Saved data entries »

'''

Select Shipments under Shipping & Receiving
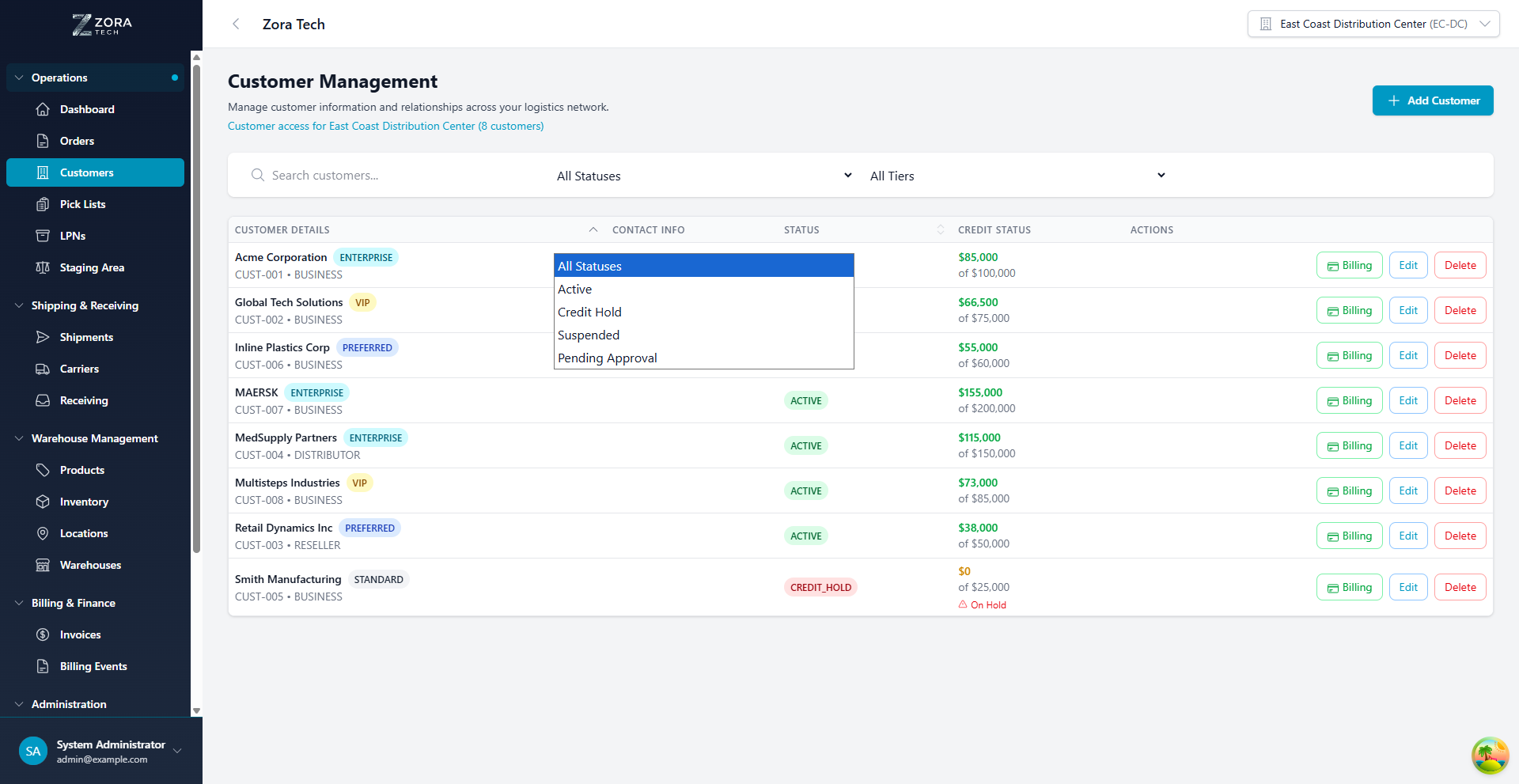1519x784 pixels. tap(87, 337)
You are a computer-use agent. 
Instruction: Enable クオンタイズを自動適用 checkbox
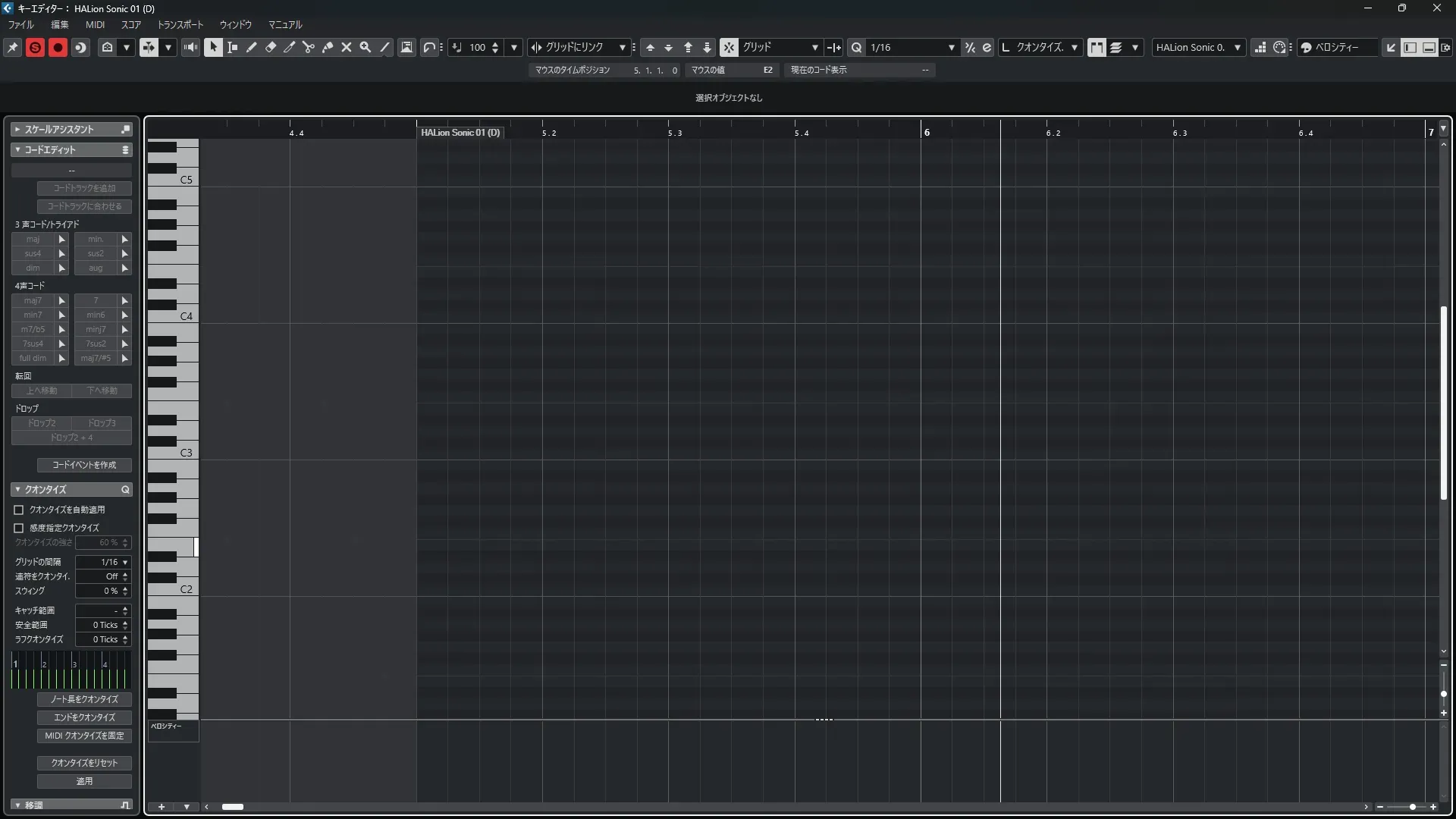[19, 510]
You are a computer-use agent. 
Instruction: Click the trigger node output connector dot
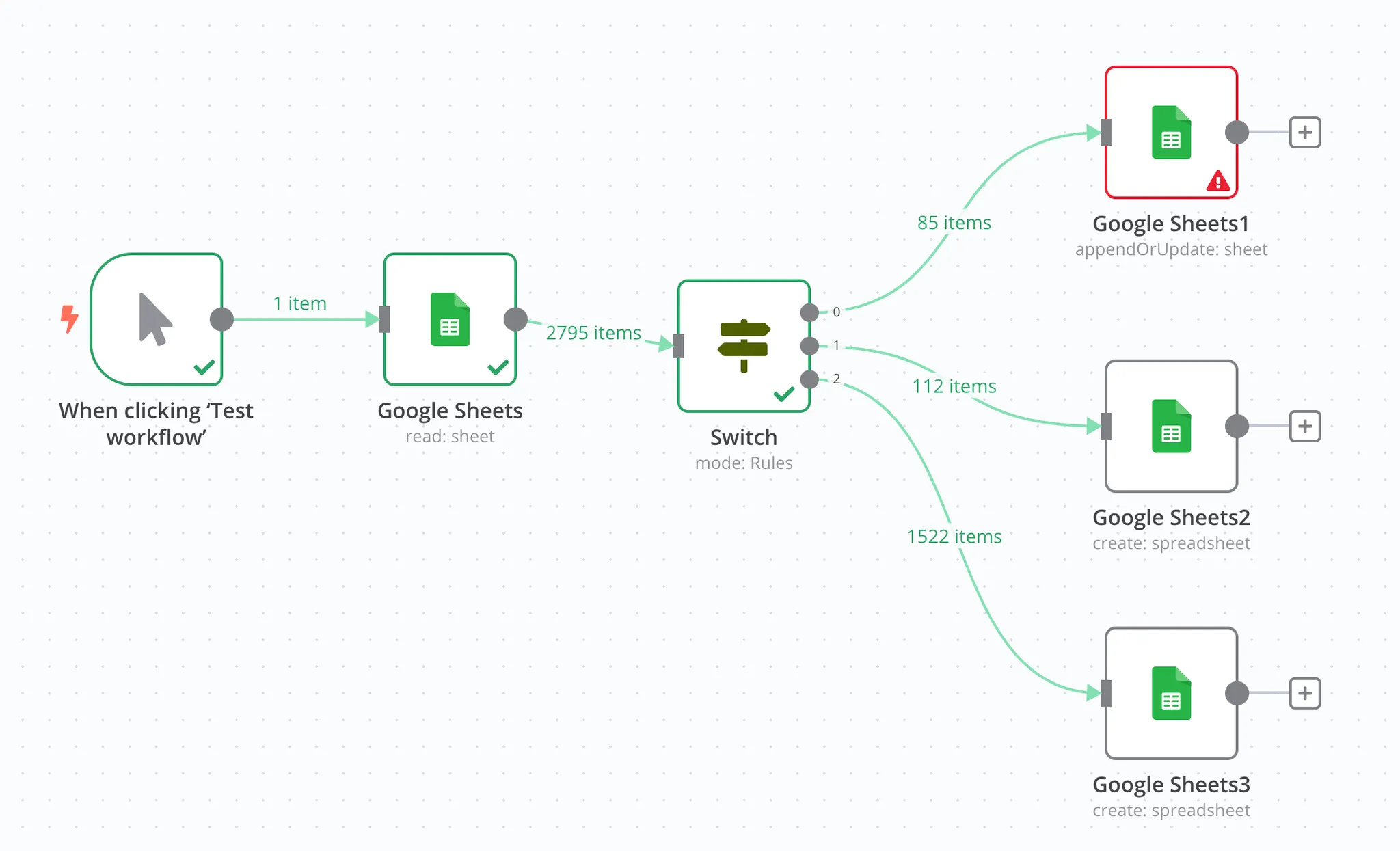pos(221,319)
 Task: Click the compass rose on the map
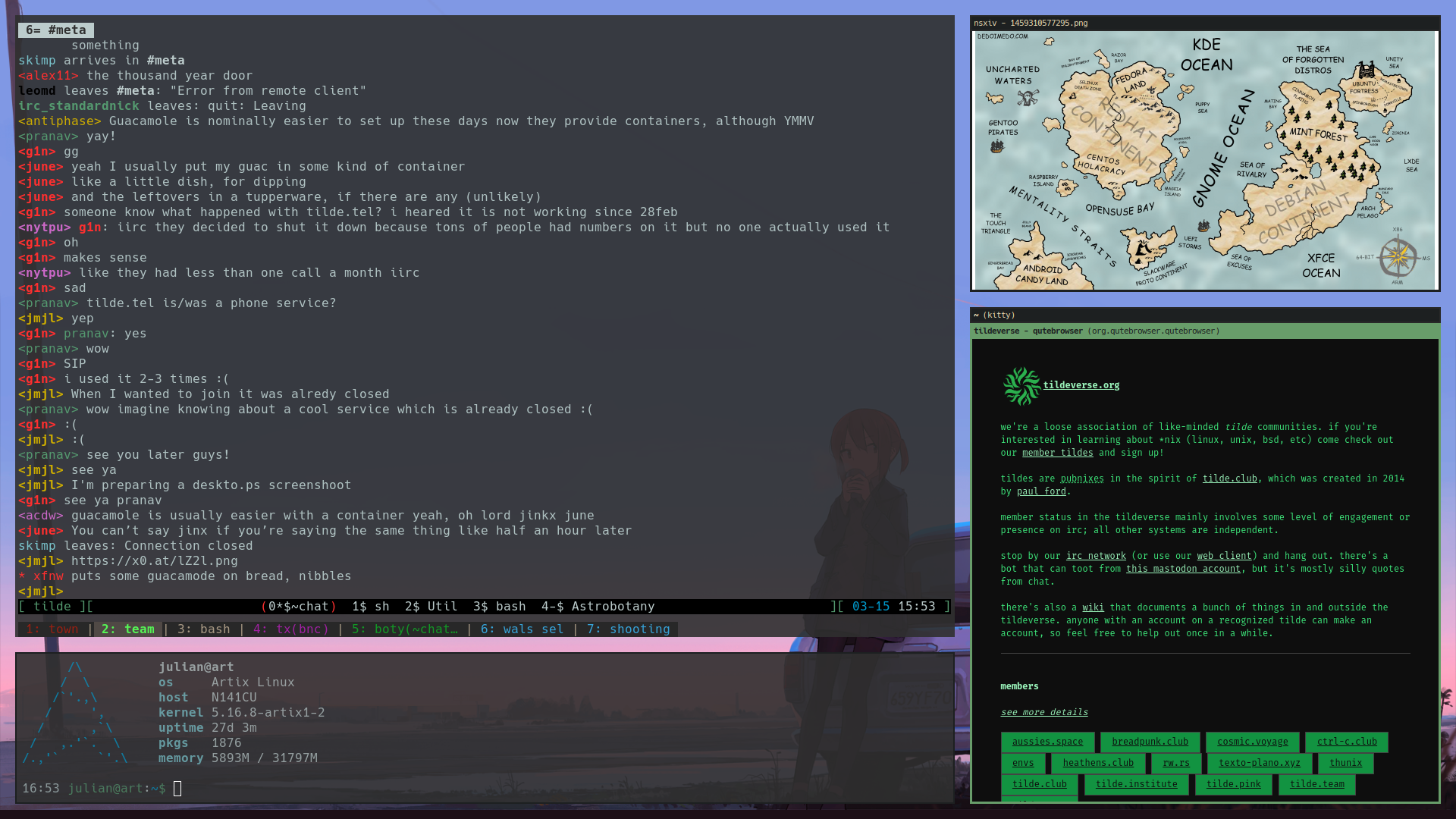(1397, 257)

'''

BRIEF » In the data above, the line containing "Instruction: Click the" and all lines after it are to be reproduced exactly, leaving out the pictures.

SOLUTION FOR THIS PROBLEM »
Instruction: Click the trigger node output connector dot
pos(221,319)
 Task: Click the compass rose on the map
(1397, 257)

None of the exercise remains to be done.